Seventy percent of patients had objective improvement after 2 infusions including either significant improvement in visual acuity, resolution of RAPD, or both. Six patients had an RAPD prior to treatment with teprotumumab; all had resolution (n=5) or improvement (n=1) of RAPD after one to two infusions of teprotumumab. Three patients did not have an RAPD due to symmetric bilateral involvement. All seven patients who had color vision deficits had rapid normalization (n=6) or improvement (n=1) of color vision after 2 infusions.

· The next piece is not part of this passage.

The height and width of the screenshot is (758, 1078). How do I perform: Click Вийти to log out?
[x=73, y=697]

Three patients presented with severe vision loss due to longstanding compressive optic neuropathy and had minimal objective improvement from pre-treatment VA of hand motion (HM) ( Table 2 ).

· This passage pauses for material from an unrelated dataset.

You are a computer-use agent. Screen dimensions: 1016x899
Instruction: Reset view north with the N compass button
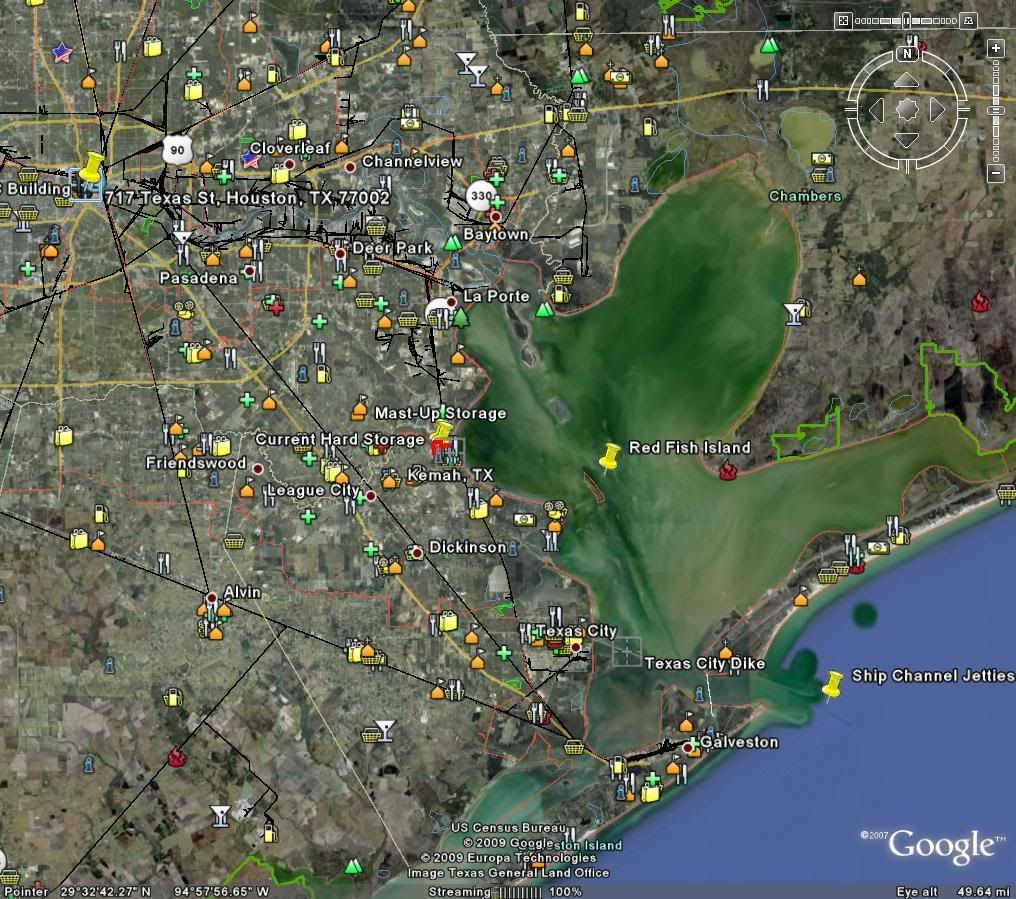click(908, 53)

| Case | Laterality of CON | RAPD | Resolution of RAPD | VA OD/OS Pre Infusion | VA OD/OS Post Infusion | Color vision deficit | Normalization of color vision |
|---|---|---|---|---|---|---|---|
| 1 | OU | No | n/a | HM | 20/800 | n/a a | n/a |
| HM | 20/800 | ||||||
| 2 | OU | No | n/a | HM | 20/800 | n/a a | n/a |
| HM | 20/800 | ||||||
| 3 | OU | No | n/a | 20/200 | 20/50 | OU | Yes |
| 20/200 | 20/30 | ||||||
| 4 | OS | No | n/a | 20/30 | 20/20 | OS | Yes |
| 20/30 | 20/20 | ||||||
| 5 | OU (OS > OD) | OS | Yes | 20/40 | 20/20 | OS | Yes |
| 20/125 | 20/20 | ||||||
| 6 | OS | OS | Yes | 20/25 | 20/25 | OS | Yes |
| 20/100 | 20/25 | ||||||
| 7 | OD | OD | Yes | 20/25 | 20/20 | n/a b | n/a |
| 20/25 | 20/20 | ||||||
| 8 | OU (OS > OD) | OS | Yes | 20/100 | 20/25 | OU | Yes |
| 20/60 | 20/30 | ||||||
| 9 | OS | OS | Yes | 20/30 | 20/20 | OS | Yes |
| 20/40 | 20/20 | ||||||
| 10 | OU (OS > OD) | OS | No c | 20/100 | 20/70 | OD | No d |
| HM | 20/200 |
a VA too poor to evaluate color vision.
Visual acuity ranged from hand motion (HM) to 20/25 in affected eyes at baseline. Snellen VA was converted to logMAR units for analysis. Average improvement of visual acuity was 0.64 (±0.58) logMAR (p=0.0190) in all eyes and 0.87 (±0.60) logMAR (p=0.0207) in affected eyes. Average reduction in proptosis at last follow up was 4.8 (±2.7) mm in all eyes (p<0.00001) and 4.7 (±2.7) mm in eyes affected by DON (p<0.00001). Average reduction in CAS was 5.25 (±1.2) (p<0.00001) and average reduction in GDS was 0.75 (±1.1) (p=0.160) ( Table 3 ). Only one patient (Case 8) who completed 8 infusions per protocol had only 1 mm reduction in proptosis; all others had at least 2 mm of proptosis reduction. Fifty percent of patients received post-infusion orbital CT or MRI that confirmed improvement in orbital crowding.